Archiv Linksfraktion - Rede von Doris Achelwilm,

Herr Präsident! Frau Ministerin! Liebe Anwesende! Mit dieser Haushaltsdebatte sind wir zeitlich ziemlich genau in der Mitte der Legislaturperiode angekommen. Für Eltern mit geringem Einkommen, Alleinerziehende und deren Kinder wurde kaum etwas erreicht. Meine Fraktion und ich halten das für ein Riesenproblem.

(Beifall bei der LINKEN – Patrick Schnieder [CDU/CSU]: Wo waren Sie denn die letzten Jahre?)

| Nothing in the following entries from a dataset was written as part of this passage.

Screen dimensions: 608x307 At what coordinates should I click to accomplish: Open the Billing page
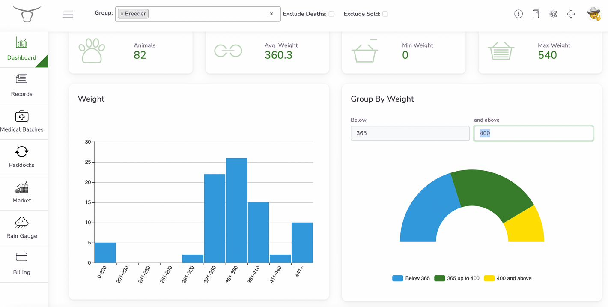coord(22,263)
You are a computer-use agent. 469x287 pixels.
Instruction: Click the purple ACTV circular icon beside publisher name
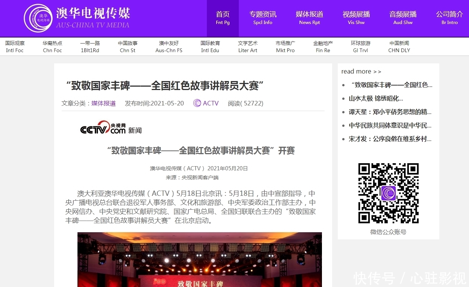coord(197,103)
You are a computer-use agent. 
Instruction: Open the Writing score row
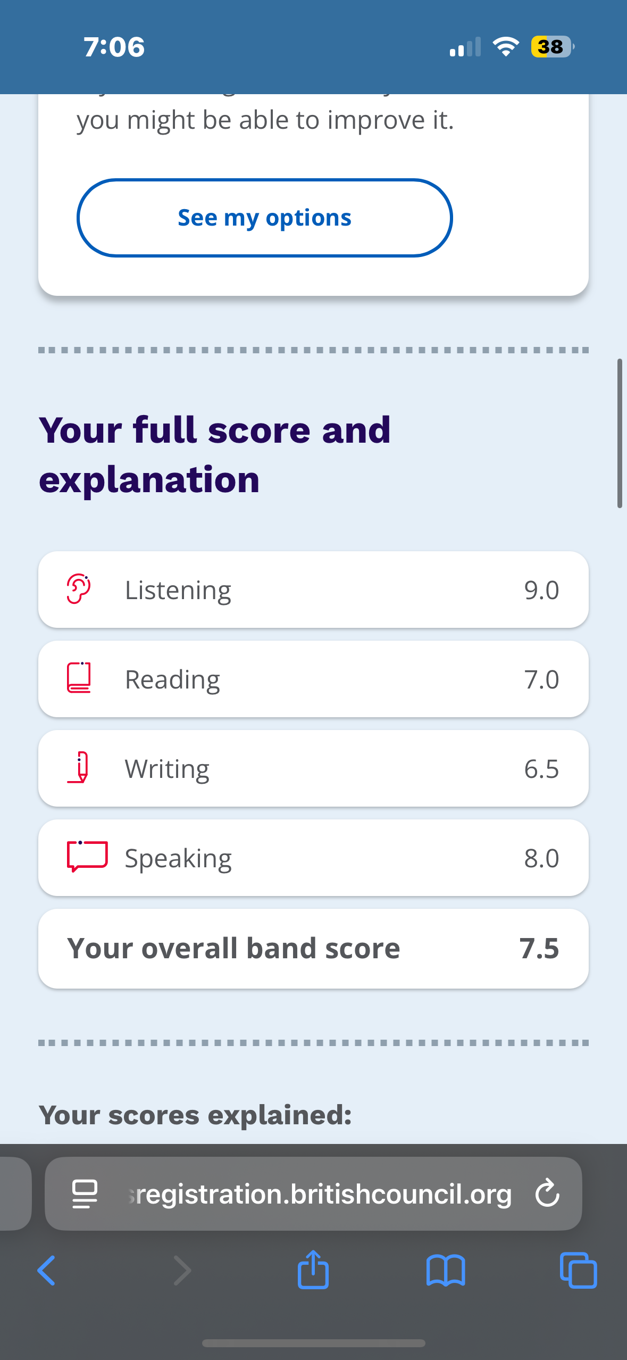(313, 768)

Liebe Kolleginnen und Kollegen, was für eine Perspektive bietet die Große Koalition zum Beispiel Familien, denen der Kinderzuschlag auf Hartz IV angerechnet wird, der bürokratisch ohnehin eine Zumutung darstellt? Wie sollen alle, die am dringlichsten auf Elterngeld angewiesen sind, mit dem für sie geltenden Mindestbetrag von 300 Euro auskommen? Als Linke wollen wir, dass das Mindestelterngeld, nachdem es über zehn Jahre eingefroren war, klar angehoben wird. Die Elterngeldstellen in den Ländern müssen so unterstützt werden, dass sie Anträge ohne Durststrecke für die Betroffenen bewilligen können.

(Beifall bei der LINKEN)

Ja, im Bereich des Familienministeriums wird mehr ausgegeben. Das liegt aber vor allem daran, dass der Bedarf an gesetzlichen Leistungen steigt. Er steigt, weil ungleiche politische Rahmenbedingungen für reich und arm, für Männer, Frauen, Stadt, Land, West, Ost nicht endlich in großem Stil gerecht geregelt werden. Klimapolitisch kommt auf Regierungsebene so langsam die Erkenntnis an, dass uns die Kosten heute versäumter Maßnahmen morgen überrollen. Diesen Lerneffekt braucht es auch für die nötigen Instrumente der Kinder-, Jugend-, Familien-, Senioren- und Frauenpolitik, wenn der gesellschaftliche Zusammenhalt wieder besser werden soll.

(Beifall bei der LINKEN)

Demokratie und inklusive Teilhabe für alle sind kein Selbstläufer. Deshalb müssen die Mittel für engagementfördernde Freiwilligendienste ohne Abzüge verstetigt werden, und deshalb darf auch nicht an dem wichtigen Bundesprogramm „Demokratie leben!“ gekratzt werden. Für die Programmphase 2020 bis 2024 soll es nach derzeitigem Stand zwar weiterlaufen, aber an kompliziertere Förderbedingungen gekoppelt und um Millionen stark gekürzt werden – leider. Diese Einschränkungen sind für Die Linke absolut nicht hinnehmbar.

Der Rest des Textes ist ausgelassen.